The mechanical properties of metals are directly related to the answer of the question how do metals responds to external loads. To understand how materials deform i.e. elongate, compress, twist or break due to applied load temperature and duration of load. There are four standard test method for the study of the mechanical properties of metal. The four different types of test are:
The different types of test are related to following diagram
To compare specimen of different size the load is calculated per unit area, where is called stress.
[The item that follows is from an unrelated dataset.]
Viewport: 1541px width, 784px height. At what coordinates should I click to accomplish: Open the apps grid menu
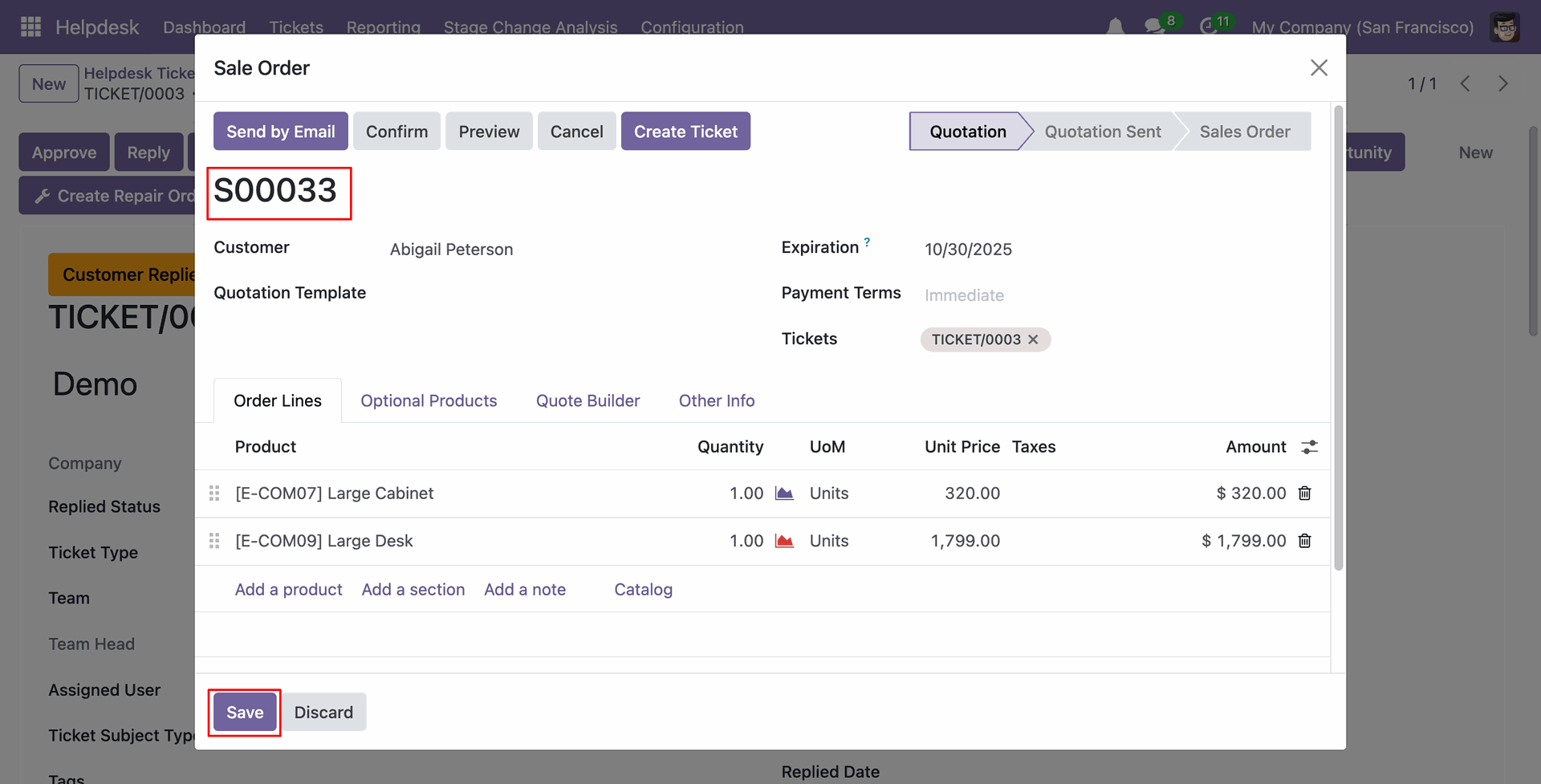30,26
Now engineering stress is defined as load applied perpendicular to area of cross section per unit original area of cross section. It is denoted by \(\sigma\).
Engineering stress=\(\sigma\)=\(\frac{F}{A_\circ}\)
Where,
F=load applied perpendicular to \(A_\circ\)
\(A_\circ\)=original area cross section
It is defined as the change in length per unit original length due to stress. It is denoted by \(\epsilon\).
Engineering strain=\(\epsilon\)=\(\frac{\Delta L}{L_\circ}\)
Sometimes engineering strain is also expressed in percentage(%) in this case, it is called percentage strain.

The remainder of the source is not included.